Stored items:
====
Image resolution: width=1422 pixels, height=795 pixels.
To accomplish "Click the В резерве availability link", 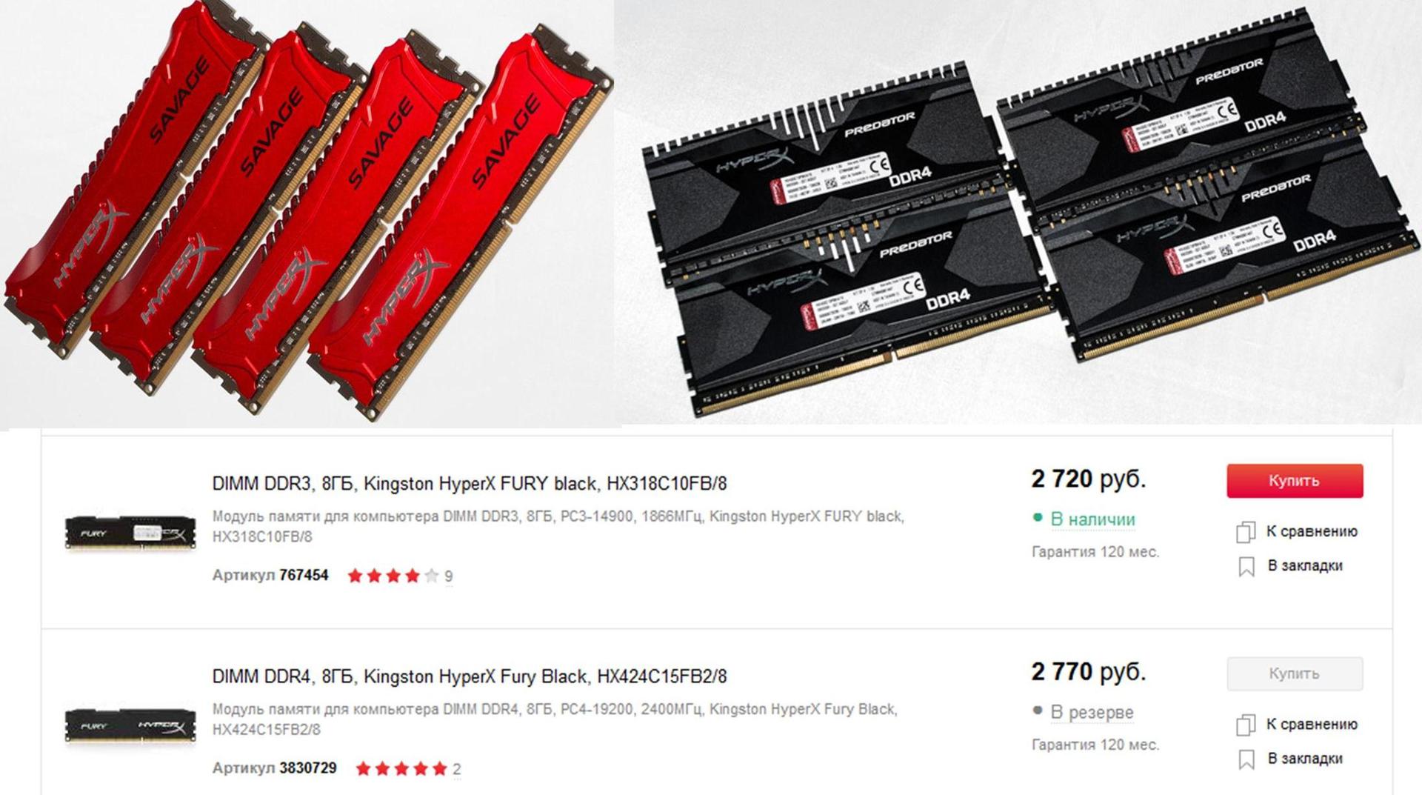I will pos(1092,712).
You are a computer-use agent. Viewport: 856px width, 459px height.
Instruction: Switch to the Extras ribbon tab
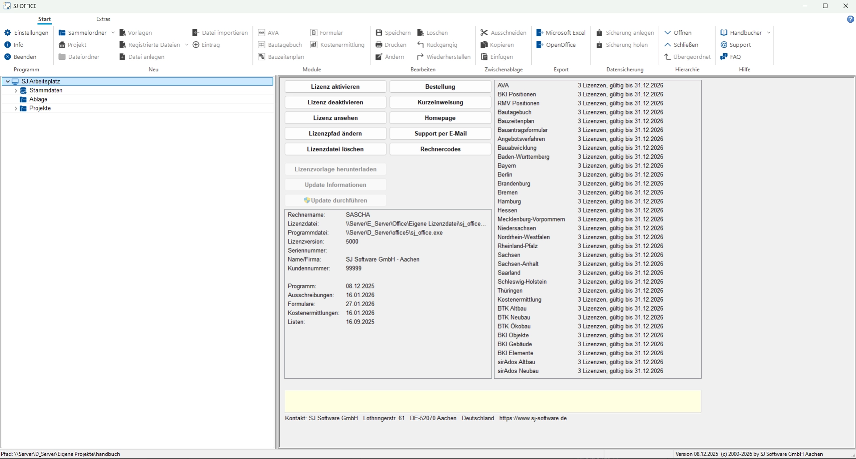click(x=103, y=19)
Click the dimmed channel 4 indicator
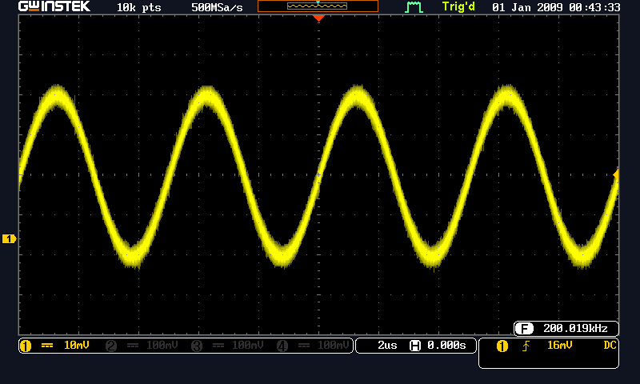This screenshot has height=384, width=640. click(x=282, y=346)
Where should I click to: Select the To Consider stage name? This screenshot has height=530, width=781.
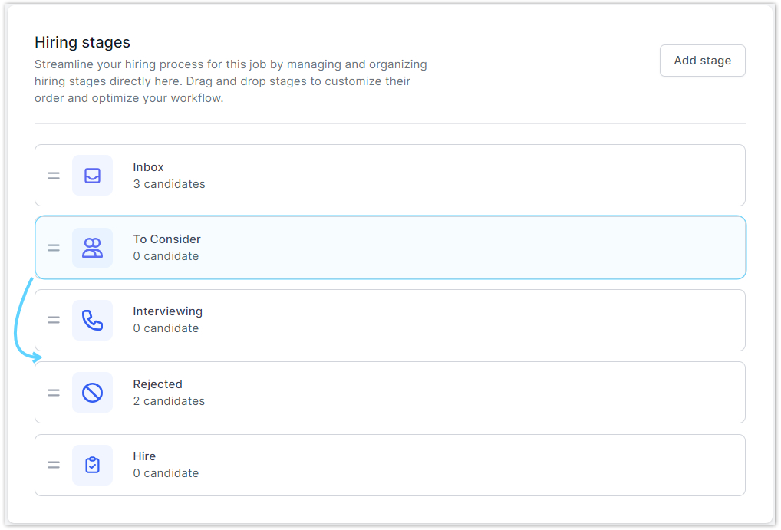click(x=166, y=239)
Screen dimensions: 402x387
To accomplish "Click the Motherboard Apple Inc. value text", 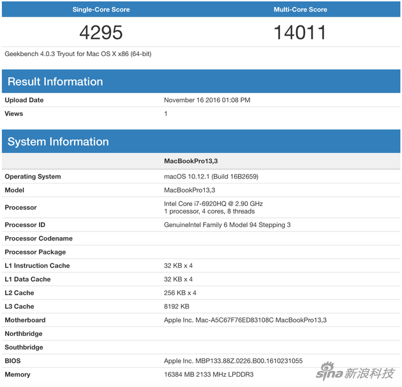I will coord(245,320).
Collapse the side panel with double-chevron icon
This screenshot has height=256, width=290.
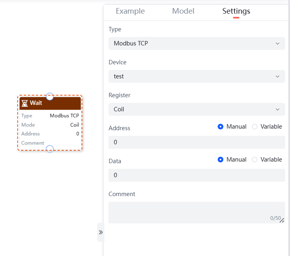[x=101, y=232]
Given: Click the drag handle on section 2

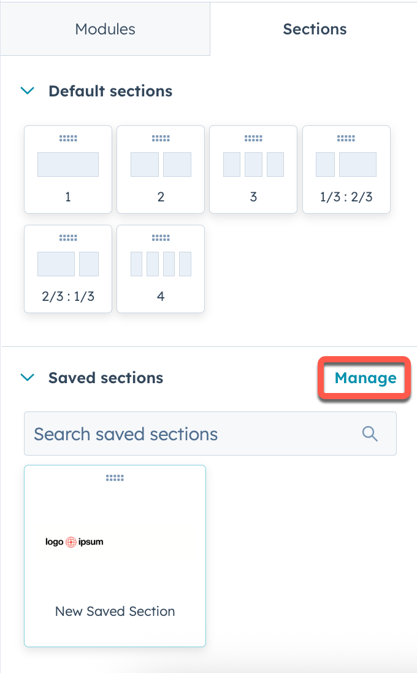Looking at the screenshot, I should click(161, 138).
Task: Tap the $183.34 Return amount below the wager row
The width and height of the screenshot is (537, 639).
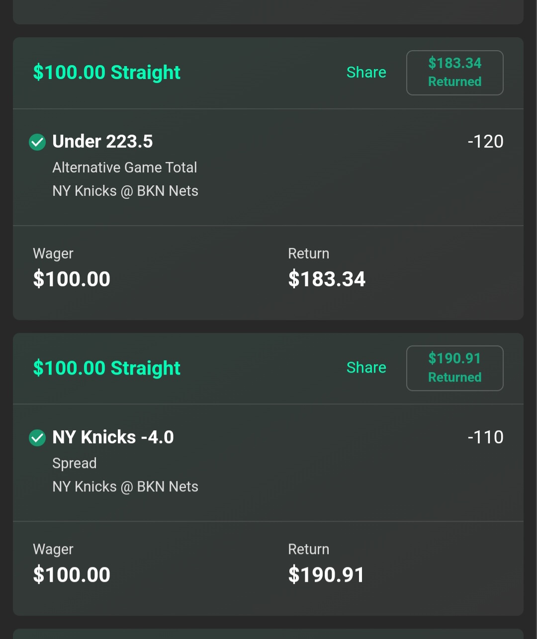Action: (327, 279)
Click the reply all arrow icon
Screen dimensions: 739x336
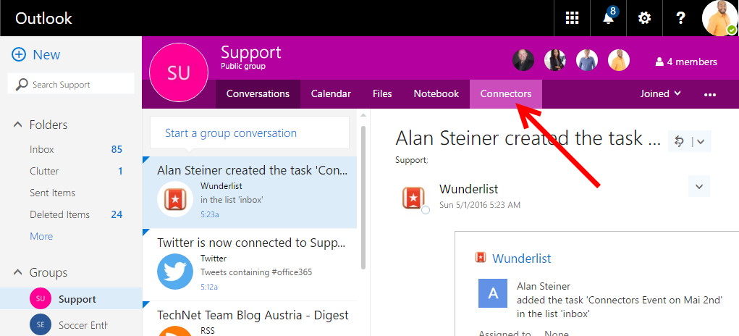pyautogui.click(x=679, y=141)
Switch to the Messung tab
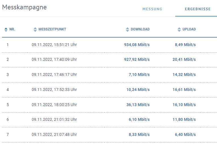The image size is (217, 147). [x=152, y=9]
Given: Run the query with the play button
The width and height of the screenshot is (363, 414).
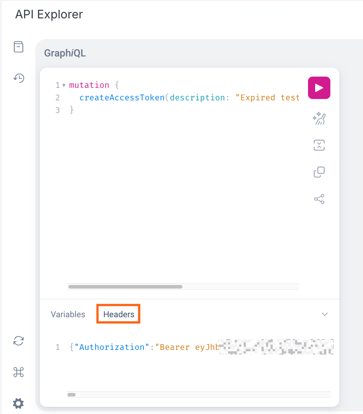Looking at the screenshot, I should click(319, 88).

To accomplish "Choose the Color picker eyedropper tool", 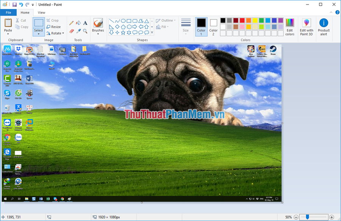I will pos(78,30).
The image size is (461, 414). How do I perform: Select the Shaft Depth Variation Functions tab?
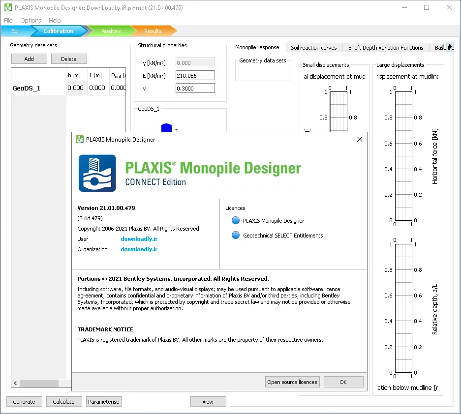pyautogui.click(x=386, y=48)
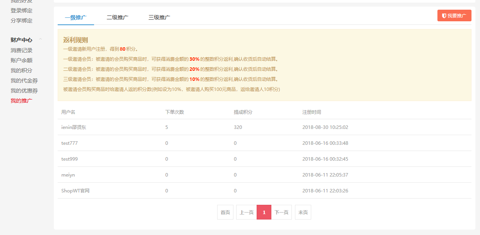The image size is (480, 235).
Task: Click the shield icon on 我要推广 button
Action: click(444, 16)
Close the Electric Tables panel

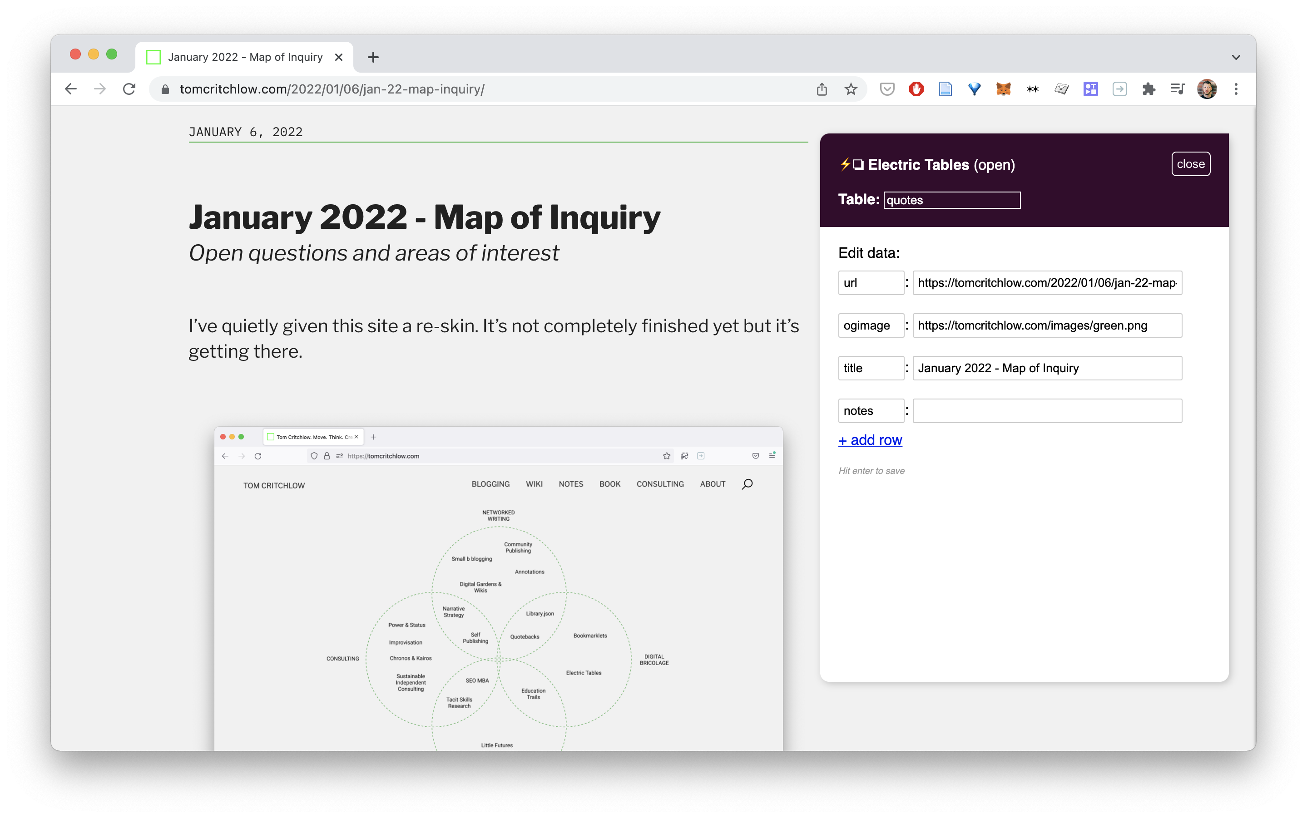pos(1191,164)
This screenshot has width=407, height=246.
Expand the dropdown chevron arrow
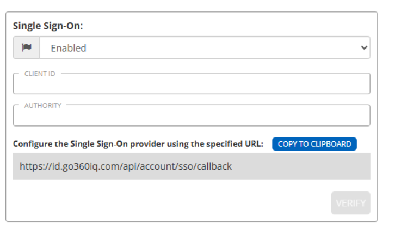[x=364, y=48]
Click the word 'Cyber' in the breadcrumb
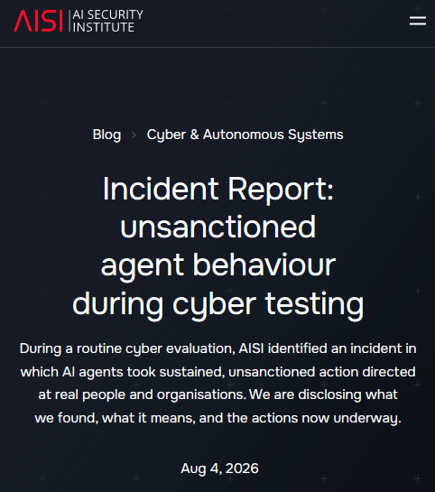This screenshot has width=435, height=492. (166, 135)
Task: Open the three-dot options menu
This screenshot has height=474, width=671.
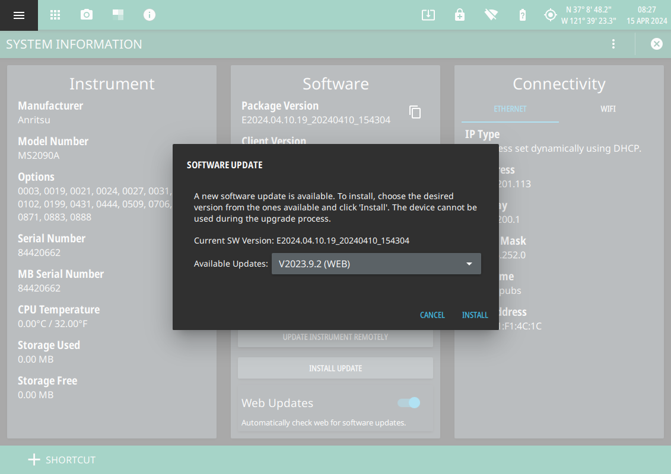Action: (x=613, y=44)
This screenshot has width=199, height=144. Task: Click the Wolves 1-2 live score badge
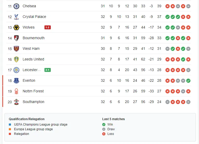coord(48,27)
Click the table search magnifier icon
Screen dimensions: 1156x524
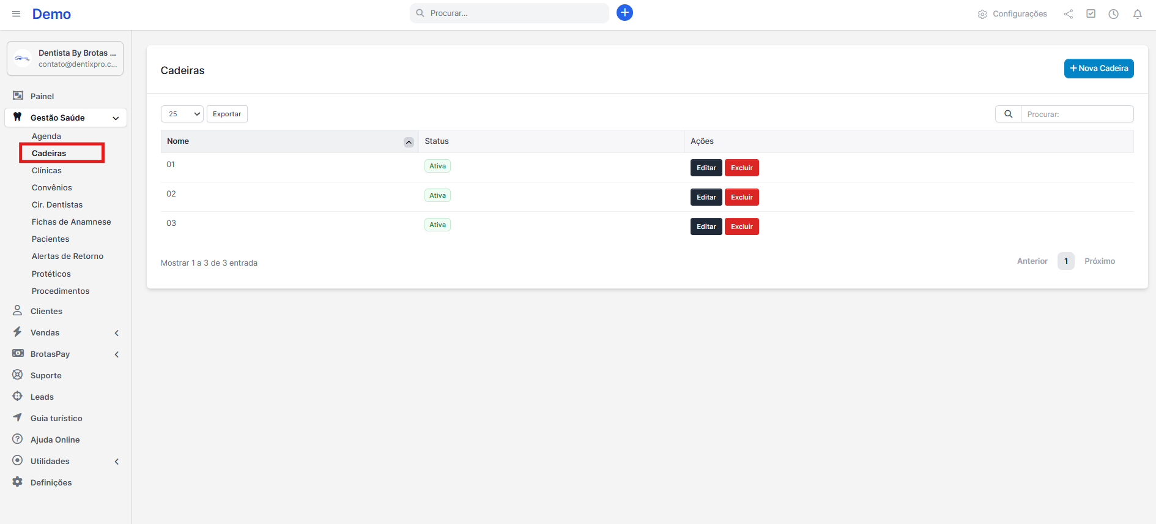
====
Aim of the task:
Write out every line of the data that holds the word "with".

Exercise answer:
Collapse the side panel with double-chevron icon
Given: Run the query with the play button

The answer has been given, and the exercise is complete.